Do not use this skill when

  • the task is model training optimization (use
    fine-tuning
    or
    llm-creation
    )
  • the goal is weight quantization research without kernel changes (use
    quantization-research
    )
  • the task is model distillation or pruning (use
    distillation-compression
    )

Operating procedure

  1. Profile the bottleneck. Use
    torch.profiler
    ,
    nsys profile
    , or
    py-spy
    to identify whether the workload is memory-bound (attention, KV cache) or compute-bound (GEMM, MLP). Measure time-to-first-token (TTFT) and inter-token latency separately.
  2. Optimize attention. Replace standard attention with FlashAttention-2:
    from flash_attn import flash_attn_func
    . Key idea: tile Q/K/V to SRAM, compute softmax in a single pass without materializing the N×N attention matrix. Reduces memory from O(N²) to O(N). For serving, implement paged attention (vLLM-style): allocate KV cache in fixed-size blocks, map logical positions to physical blocks via a block table.
  3. Fuse operators. Combine QKV linear projections into a single GEMM. Fuse LayerNorm + residual addition. Fuse GeLU/SiLU into the MLP GEMM epilogue. Use
    torch.compile(mode="max-autotune")
    to auto-fuse where possible.
  4. Write custom Triton kernels. For operations without good fused implementations:
    import triton
    import triton.language as tl
    @triton.jit
    def fused_softmax_kernel(output_ptr, input_ptr, n_cols, BLOCK_SIZE: tl.constexpr):
        row_idx = tl.program_id(0)
        col_offsets = tl.arange(0, BLOCK_SIZE)
        mask = col_offsets < n_cols
        row = tl.load(input_ptr + row_idx * n_cols + col_offsets, mask=mask, other=-float('inf'))
        row_max = tl.max(row, axis=0)
        numerator = tl.exp(row - row_max)
        denominator = tl.sum(numerator, axis=0)
        tl.store(output_ptr + row_idx * n_cols + col_offsets, numerator / denominator, mask=mask)
    
  5. Quantized inference. Use INT8 weight-only or W4A16 quantization with CUTLASS/CUDA GEMM kernels. For AWQ/GPTQ models, use the fused dequant-GEMM pattern. Benchmark with
    torch.cuda.Event
    timers.
  6. Speculative decoding. Use a small draft model to generate k candidate tokens, verify in parallel with the full model. Achieves 2–3× speedup on autoregressive generation when draft acceptance rate > 70%.
  7. Benchmark end-to-end. Measure tokens/second, TTFT, peak GPU memory, and tail latency (p99).

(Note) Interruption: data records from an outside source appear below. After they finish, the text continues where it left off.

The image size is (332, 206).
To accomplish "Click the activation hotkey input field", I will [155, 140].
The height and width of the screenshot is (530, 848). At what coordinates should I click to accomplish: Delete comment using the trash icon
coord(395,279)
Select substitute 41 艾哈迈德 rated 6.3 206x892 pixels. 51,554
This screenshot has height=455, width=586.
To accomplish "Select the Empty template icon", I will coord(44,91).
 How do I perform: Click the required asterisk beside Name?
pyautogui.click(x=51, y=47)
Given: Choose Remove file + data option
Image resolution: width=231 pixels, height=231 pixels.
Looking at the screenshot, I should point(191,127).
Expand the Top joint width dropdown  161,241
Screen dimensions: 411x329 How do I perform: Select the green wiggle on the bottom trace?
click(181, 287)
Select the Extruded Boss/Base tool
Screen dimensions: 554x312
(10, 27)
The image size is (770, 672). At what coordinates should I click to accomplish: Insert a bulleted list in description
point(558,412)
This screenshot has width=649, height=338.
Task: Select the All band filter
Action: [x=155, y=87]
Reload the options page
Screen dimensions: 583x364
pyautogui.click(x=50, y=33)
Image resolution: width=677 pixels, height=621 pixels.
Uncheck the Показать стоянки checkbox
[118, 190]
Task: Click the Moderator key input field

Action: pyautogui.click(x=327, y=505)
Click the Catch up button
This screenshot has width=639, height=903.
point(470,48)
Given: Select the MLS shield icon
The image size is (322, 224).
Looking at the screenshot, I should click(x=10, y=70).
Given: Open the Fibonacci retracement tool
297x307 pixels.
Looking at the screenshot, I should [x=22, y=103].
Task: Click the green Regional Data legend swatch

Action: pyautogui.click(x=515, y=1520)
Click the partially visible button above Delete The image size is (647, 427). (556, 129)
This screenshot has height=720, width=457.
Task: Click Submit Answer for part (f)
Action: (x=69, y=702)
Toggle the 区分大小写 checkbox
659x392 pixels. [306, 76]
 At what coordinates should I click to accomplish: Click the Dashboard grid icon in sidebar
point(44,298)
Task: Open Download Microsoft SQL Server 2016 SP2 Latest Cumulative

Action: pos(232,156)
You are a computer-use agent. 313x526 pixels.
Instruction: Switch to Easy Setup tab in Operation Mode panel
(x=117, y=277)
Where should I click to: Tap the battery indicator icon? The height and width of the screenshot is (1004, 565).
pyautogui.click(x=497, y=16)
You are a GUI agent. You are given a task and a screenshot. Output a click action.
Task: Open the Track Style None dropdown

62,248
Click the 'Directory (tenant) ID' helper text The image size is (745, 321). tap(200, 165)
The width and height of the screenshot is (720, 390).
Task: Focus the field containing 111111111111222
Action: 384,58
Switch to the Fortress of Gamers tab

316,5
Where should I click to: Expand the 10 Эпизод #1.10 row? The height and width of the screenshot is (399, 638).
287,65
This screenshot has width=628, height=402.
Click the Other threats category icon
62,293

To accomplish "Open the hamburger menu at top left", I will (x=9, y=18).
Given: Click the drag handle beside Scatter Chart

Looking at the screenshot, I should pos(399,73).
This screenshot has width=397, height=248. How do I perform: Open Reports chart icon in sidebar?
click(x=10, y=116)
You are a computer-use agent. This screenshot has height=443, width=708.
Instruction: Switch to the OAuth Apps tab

Compare against baseline (HuggingFace generate) on fixed prompts.

Decision rules

  • If attention is >40% of total time, prioritize FlashAttention-2 or paged attention.
  • If GEMM is the bottleneck, try INT8 quantized kernels before writing custom CUDA.
  • Use Triton for prototyping custom kernels; move to CUTLASS/CUDA only if Triton perf is insufficient.
  • Prefer
    torch.compile
    fusion before manual kernel writing — it handles many common patterns.
  • For batch serving, paged KV cache (vLLM) typically outperforms static pre-allocation by 2–4×.
  • Speculative decoding helps most for long-output generation; skip for short (<50 token) outputs.

Output requirements

  1. Profile report
    — bottleneck identification with nsys/torch.profiler traces
  2. Kernel implementation
    — Triton/CUDA source with correctness tests against reference
  3. Benchmark results
    — tokens/sec, TTFT, memory, p99 latency before and after optimization
  4. Integration plan
    — how the kernel plugs into the serving framework (vLLM, TensorRT-LLM, etc.)

References

Related skills

  • quantization-research
  • distillation-compression
  • benchmark-design
  • llm-creation

Failure handling

  • If a custom kernel produces incorrect results, add a correctness test comparing against
    torch.nn.functional.scaled_dot_product_attention
    on random inputs (atol=1e-2 for fp16).
  • If Triton kernel is slower than PyTorch eager, check block sizes and memory access patterns — ensure coalesced global memory reads.
  • If OOM during KV cache allocation, reduce max batch size or switch to paged allocation with smaller block sizes (e.g., 16 tokens per block).